[Consigne]
Recopiez, s'il vous plaît, le passage de l'entretien ci-dessous qui s'ouvre sur les mots contenant « C’est aussi long » et se ferme sur « la version française. », en remplaçant « retransmission » par « diffusion ».

---- Extrait du document

Cette prise de rôle déclencha chez moi l’idée que je pouvais désormais aller plus loin. Et le projet suivant que mon manager me proposa fut I Vespri Siciliani à Turin. L’histoire est d’ailleurs assez drôle : j’allais chanter La Damnation de Faust à Manchester avec le Maestro Gianandrea Noseda, le BBC orchestra et Ildar Abradzakov, dans le rôle de Mephistopheles. Et le chef avait aussi pour projet de conduire I Vespri. Mon manager m’a alors dit : « Va faire ton concert et il est possible que le maestro te propose de chanter Vespri… ou pas ! ». Donc, nous sommes en répétition durant une heure, et Noseda demande alors à me parler… Je savais bien ce qu’il allait me demander (rires). Je lui ai répondu : « Je n’ai aucune idée de ce qu’est cette musique ; je ne l’ai jamais fait auparavant, mais si vous pensez que je peux, je serai ravi de le faire ». Et j’ai donc accepté. Mais c’est seulement quand je me suis penché sur la partition que je me suis rendu compte à quel point ce rôle est long ! (rires).
C’est aussi long que Don Carlo, mais Arrigo chante trois fois plus que Carlo ! Il est en scène en permanence. Quoi qu’il en soit, ce fut un beau succès.
Il se trouve qu’il y eut une retransmission sur la RAI 5 (de ces Vêpres ainsi que du Nabucco de Rome avec Muti), car cela coïncidait avec le 150e anniversaire du Risorgimento.
Ensuite, Tout est ensuite allé très vite pour Verdi : Vespri, le Bal masqué, et Otello peu de temps après. J’ai chanté quatre fois la version italienne des Vêpres et deux fois la version française.

Finalement, vous avez montré la voie à certains de vos collègues qui venaient également de Rossini.

Oui, je suis d’ailleurs en contact avec certains d’entre eux. John Osborn, par exemple, est un très bon ami à moi ; il a 20 ans de moins que moi et je me rappelle lui avoir dit : « Regarde, prends ton temps, et tu seras le prochain à faire tout cela ». Je crois vraiment que John en est capable, car il n’est pas seulement un ténor rossinien. D’ailleurs il vient de chanter Les Vêpres Siciliennes à Rome !
J’essaye donc, avec mon expérience, d’aider les autres à effectuer la même transition. La technique belcantiste est une technique qui préserve la voix, qui préserve vos notes aiguës. Dans La fille du régiment, vous avez des contre-ut ; pour Arnold dans Guillaume Tell, la première chose que vous chantez comporte un si bémol et un do. Donc, lorsque vous chantez autre chose, vous n’avez rien à changer ; vous devez juste chanter avec votre voix. Lorsque j’ai commencé en 2011 avec Les Vêpres, j’avais 57 ans ! Ma voix était ma voix définitive, elle n’allait plus changer. La technique reste identique même si, à quelques occasions, j’ai senti que je devais ajuster quelques choses. En fait, aux alentours de mes 50 ans, j’ai senti que ma voix devenait plus large sans que j’aie à faire quoi que ce soit.

Jusqu’à aborder Don Carlos !

--------
---- Données brutes

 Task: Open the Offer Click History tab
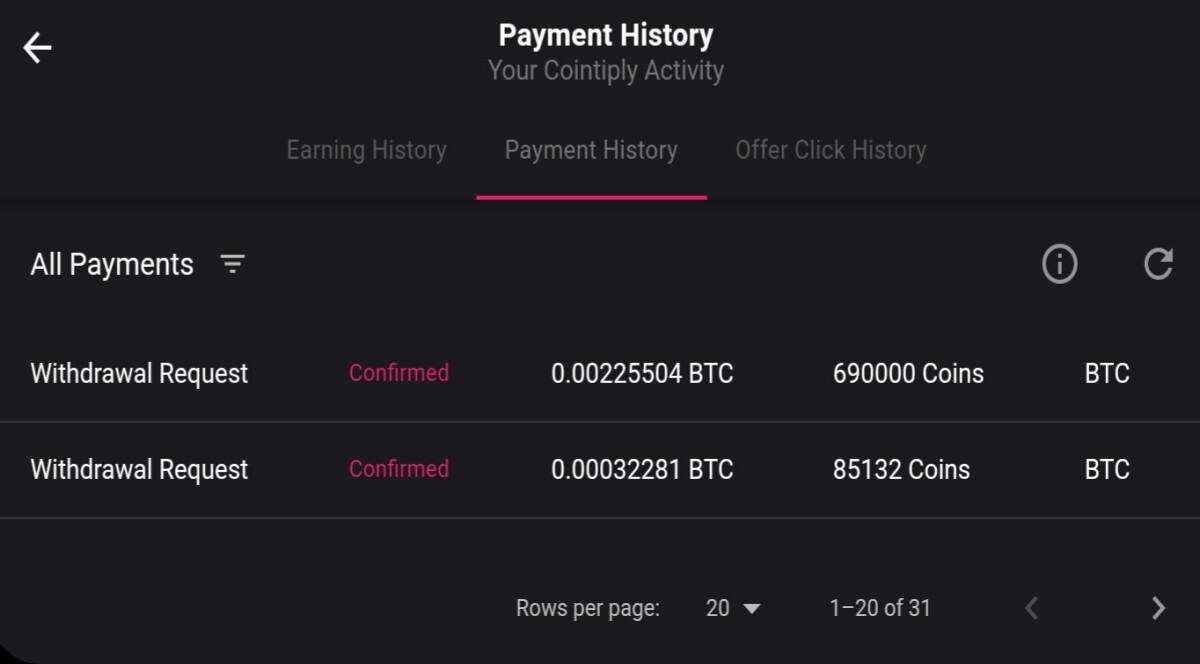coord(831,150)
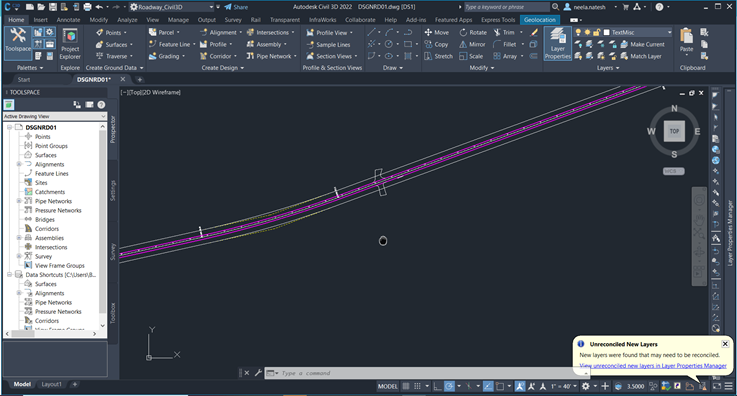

--------

[Réponse rédigée]
C’est aussi long que Don Carlo, mais Arrigo chante trois fois plus que Carlo ! Il est en scène en permanence. Quoi qu’il en soit, ce fut un beau succès.
Il se trouve qu’il y eut une diffusion sur la RAI 5 (de ces Vêpres ainsi que du Nabucco de Rome avec Muti), car cela coïncidait avec le 150e anniversaire du Risorgimento.
Ensuite, Tout est ensuite allé très vite pour Verdi : Vespri, le Bal masqué, et Otello peu de temps après. J’ai chanté quatre fois la version italienne des Vêpres et deux fois la version française.